"After Hours" est un Scorsese d'exception, relatant la nuit loufoque de Griffin Dunne (auparavant aperçu dans "Le loup-garou de Londres") dans le quartier de Soho, véritable nid à perdition de New York. Partant d'un psychédélisme extravagant au sujet d'une rencontre incongrue, l'ensemble évolue inextricablement vers la destruction mentale de toute structure logique, à la fois chez le pauvre informaticien qu'interprète Dunne, mais aussi chez le spectateur, en proie à une confusion des plus profondes : on est finalement mené à considérer tout cela comme n'étant qu'absurde, surréaliste, drolatique au pire des cas.
Le film se laisse regarder, presque comme une toile mobile, incessante, qui serait programmée en fonction du temps qui passe, inexorablement ; comme une espèce d'horloge déréglée & perturbante, dont les heures défilent sans toutefois être convaincantes (la relativité, que voulez-vous ?). On peut considérer sans problème que cette nuit-là n'est qu'une échappatoire empruntée par Dunne, coincé dans la monotonie de son boulot, passionné par la curiosité désabusée de ce Miller sans le sou dans son "Tropique du Cancer", estampillé fou & terrassé par la fatigue & le désarroi. Dunne se retrouve face à l'incompréhension dans un milieu où pourtant l'interprétation & la subjectivité sont prioritaires ; ainsi, probablement à cause de son métier d'informaticien le plongeant dans la logique implacable, il perd la tête & s'enfonce peu à peu dans une spirale infernale, ne parvenant pas à se sortir de ce monde qui lui est particulièrement méconnu (sa passion pour le livre de Miller montre à quel point l'homme est oppressé par sa vie insipide). Même lorsqu'il essaie de raconter ses malheurs au seul homme qui daigne l'accueillir, il ne parvient pas à organiser ses pensées & tout paraît en somme illogique.
Tout ce beau foutoir porte à croire à un cauchemar, & c'est une supposition qui n'est pas inintéressante : Dunne est comme damné, n'ayant pas un rond, à errer dans ces rues qui lui sont infernales, & ne parvient pas à en sortir ; pourtant, il ne donne aucune réponse lorsqu'on lui demande pourquoi il ne rentre pas chez lui, ce qui laisse présager qu'il ne sait pas du tout dans quoi il est embarqué, d'où la dimension cauchemardesque. Il est pourchassé sans relâche, au-delà des limites acceptables (dans les propriétés privées), par une "milice" se montrant de plus en plus massive & agressive, la police étant chaque fois indisponible ou absente. Les femmes qu'il fréquente sont toutes atteintes par une démence hystérique. Il est victime d'hallucinations & de phénomènes hasardeux qui n'auraient pu arriver qu'avec peu de probabilité dans la vie réelle. Enfin, tous les hommes qu'il rencontre sont gays, ont des allures homosexuelles ou des tendances insatisfaites (je n'y trouve aucune interprétation précise, mais il s'agit de l'un des éléments loufoques que j'évoque ci-dessus).

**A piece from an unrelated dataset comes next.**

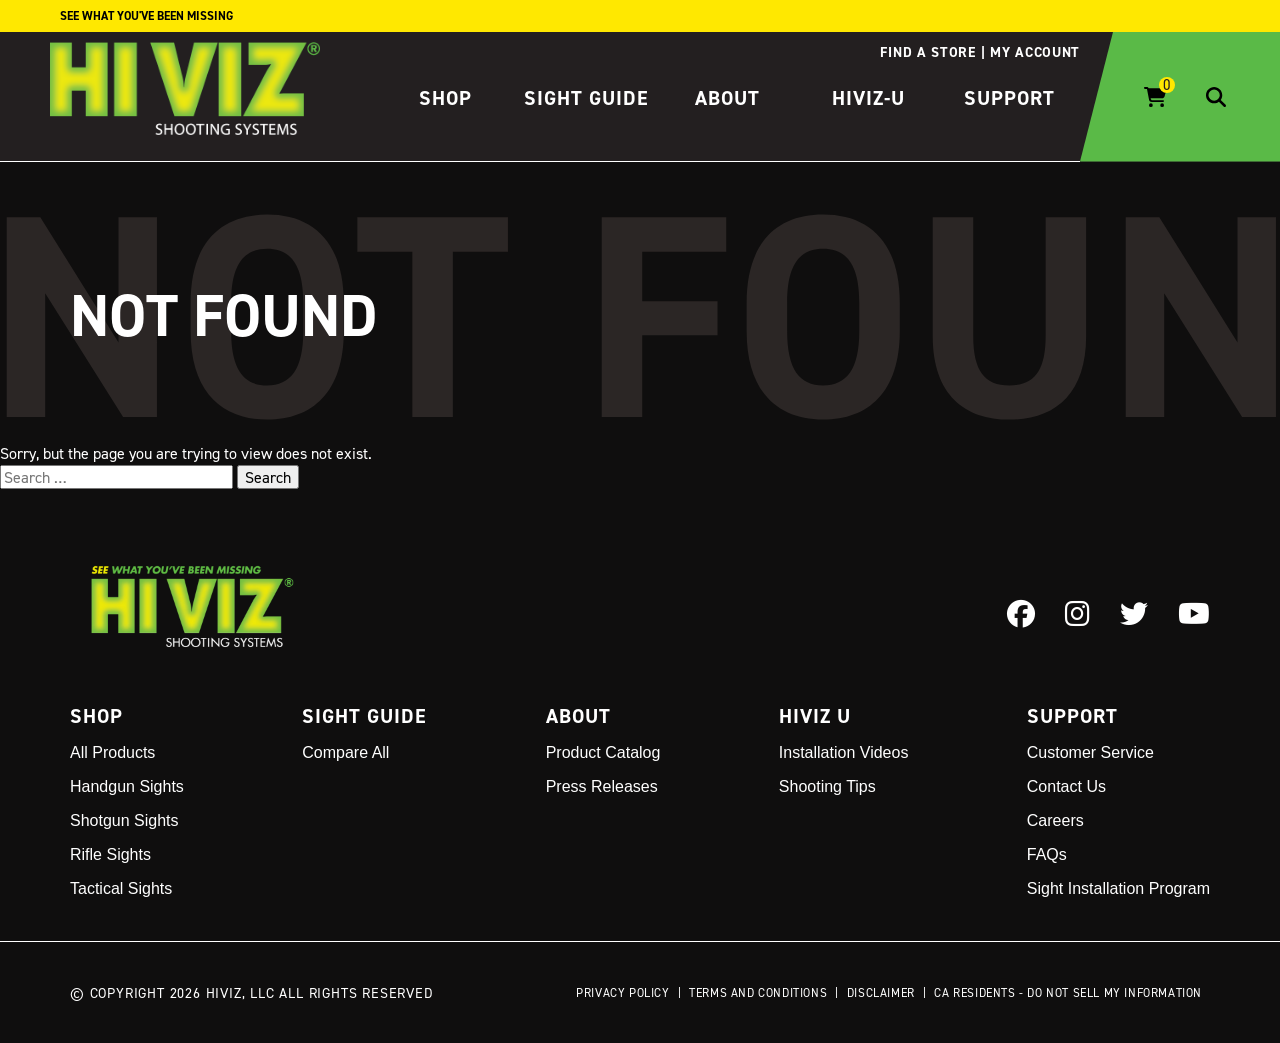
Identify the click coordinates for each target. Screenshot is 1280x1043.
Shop (445, 98)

En outre, quoi de plus adéquat pour un cauchemar que l'univers nocturne dans un quartier à l'opposé de la personnalité de Dunne (des punks, des artistes, des criminels, des dépressifs) ? Il finit enseveli par sa propre hantise & est déposé brutalement à l'entrée de son lieu de travail, comme ce réveil brutal survenant lors d'un cauchemar lorsqu'il devient trop difficile à endurer. Scorsese réalise un coup de maître dans "After Hours", mêlant des thématiques très profondes sur la condition humaine aux plaisirs austères d'une comédie se détachant de la banalité du genre par son aspect surréaliste. J'ajouterai que quiconque a vécu au moins une nuit de solitude dans les avenues & les ruelles d'une grande ville peut aisément s'identifier au personnage interprété par Dunne. Le monde urbain de la nuit est particulièrement hostile, effrayant & angoissant, & ce en dépit des bonnes surprises qui peuvent survenir, & cette atmosphère faite d'anxiété provoque hallucinations & peurs primaires quant à la simple présence d'un individu quelconque "rôdant" près de soi. Je vous rassure, j'aime particulièrement le monde de la nuit, j'y ai passé la plus nette partie de mon adolescence (situations ridicules qui m'ont conduit des dizaines de fois à dormir dans les rues ; rave-parties ; soirées mondaines insolites ; excursions campagnardes improvisées ; etc), mais chaque fois que j'ai eu affaire à la solitude, l'effroi & l'attention sont remontés dans mes priorités, certainement une espèce d'instinct de survie, d'impuissance face à l'inconnu, à l'invisible, de peur de mourir : "Je veux vivre !".